What Microsoft’s decision to take away from Explorer tells us about how the business has evolved for the better
As user first Mosaic then Netscape, I was not the only one to see the arrival of Internet Explorer from Microsoft in 1995 as an attempt by a company that had completely underestimated the importance of the Internet, which had seen the emergence of the Netscape phenomenon. , to use the dirty trick of regrouping it in the operating system that at the time dominated computing to dominate the market. I witnessed firsthand the fall of Netscape while living in the United States, resisted it for a long time, and saw how the market ended up going where Microsoft wanted it to go, thus elevating Internet Explorer, a mediocre browser, to absolute monopoly: 95% share Steps. The story was told in the chronicles of the navigator war, and the rest United States vs. Microsoft is always the case study of product grouping.

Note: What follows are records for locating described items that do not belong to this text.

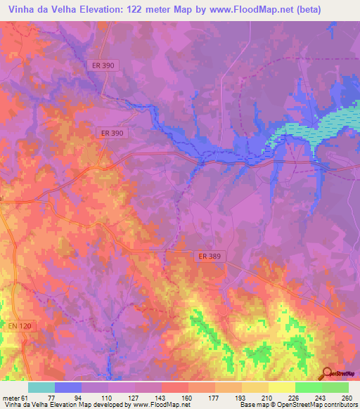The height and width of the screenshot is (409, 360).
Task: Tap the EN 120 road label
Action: click(x=22, y=327)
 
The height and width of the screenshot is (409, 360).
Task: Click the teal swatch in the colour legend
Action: click(x=41, y=387)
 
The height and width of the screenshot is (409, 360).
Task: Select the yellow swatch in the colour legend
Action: click(x=281, y=387)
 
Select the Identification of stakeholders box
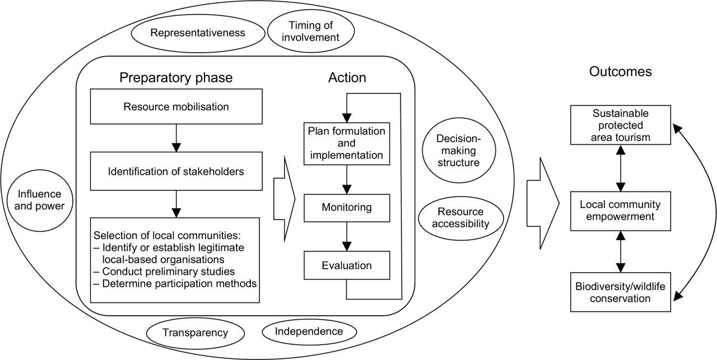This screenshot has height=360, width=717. (x=176, y=171)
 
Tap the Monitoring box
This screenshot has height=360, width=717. (x=347, y=207)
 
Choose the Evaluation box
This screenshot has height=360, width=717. (x=347, y=265)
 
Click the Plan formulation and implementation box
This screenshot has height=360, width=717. (x=347, y=144)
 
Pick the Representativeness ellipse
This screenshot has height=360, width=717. (x=198, y=33)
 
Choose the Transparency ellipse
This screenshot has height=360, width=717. (x=195, y=333)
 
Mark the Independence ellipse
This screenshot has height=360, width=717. (x=309, y=331)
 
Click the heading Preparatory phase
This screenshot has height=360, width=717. (x=176, y=78)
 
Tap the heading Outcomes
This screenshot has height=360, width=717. (x=620, y=72)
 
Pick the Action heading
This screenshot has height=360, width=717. (x=347, y=78)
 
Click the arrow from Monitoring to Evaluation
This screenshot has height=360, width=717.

Older geeks like me will still remember those bittersweet days. Microsoft, a company that had played a significant role in the expansion of IT and stole IBM’s mighty breakfast right under its nose, was now deteriorating and undermining the very essence of the Internet – its openness and its compatibility – with a browser she was using. to impose closed and proprietary standards. Internet Explorer was attacking the universality of the Internet, in a way that mirrored how Microsoft believed the rules didn’t apply to it and could do whatever it wanted without fear of consequences.
The arrival of Firefox in 2004, with this double page ad in the New York Times that I personally helped pay (yes, my name is there! 🙂 was a real breath of fresh air in the internet landscape that Microsoft was fighting so hard to dominate, and which it lost due to its unsustainable strategy and the terrible mismanagement of Steve Ballmer after the departure of Bill Gates. I remember how Internet Explorer, which to me had always been the bad guy, kept doing things while I joined the little group of brothers using Firefox. I became an evangelist for the Mozilla Foundation, telling my students about Firefox and writing countless articles. Fortunately, the browser landscape started to open up, helped by the launch of Chrome by a Google which at the time still wasn’t doing any harm.
Today, Internet Explorer remains a relic of what the Internet never should have been, a browser used only in corporate environments rooted in the past. Internet Explorer is a good indicator of obsolescence: if it is still installed in your company and there are applications that can only be used with this vestige of the past, do yourself the favor of calling for the dismissal of your entire IT department, leave the prehistory behind and move on to the present as soon as you can. There is no valid justification for using Internet Explorer.
There is poetic justice to the fact that a very different Microsoft ultimately decided to replace Cursed Explorer with a Chromium-based Edge, a poetic justice that says a lot about Satya Nadella’s leadership style and her ability not only to understand the technological landscape, but also to change and correct the course of a business. Hopefully the bad old days will definitely be behind.